Projected warming over the next 80 years showed deep areas in the Gulf of Maine becoming increasingly suitable lobster habitat. During the spring, western Long Island Sound and the area south of Rhode Island in the Southern New England region showed habitat suitability. That suitability decreased in the fall. Warmer water in these southern areas has led to a significant decline in the lobster fishery in recent decades.
Sea scallop distribution showed a clear northerly trend, with declining habitat suitability in the Mid-Atlantic Bight, Southern New England, and Georges Bank areas.

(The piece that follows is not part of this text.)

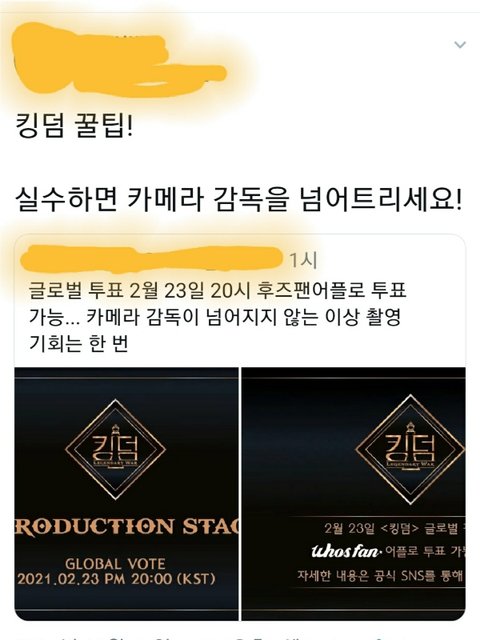Screen dimensions: 480x640
Task: View the left Production Stage image
Action: coord(127,494)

"This study suggests that ocean warming due to climate change will act as a likely stressor to the ecosystem's southern lobster and sea scallop fisheries and continues to drive further contraction of sea scallop and lobster habitats into the northern areas," Saba said. "Our study only looked at ocean temperature and salinity, but other factors such as ocean acidification and changes in predation can also impact these species."
"Ensemble modelling approaches like the one developed in this study can contribute to lobster and scallop assessments by improving the effectiveness of survey efforts and the precision of stock assessment models," Saba added. "It also provides a critical step toward establishing long-term adaptive management plans for these two valuable species."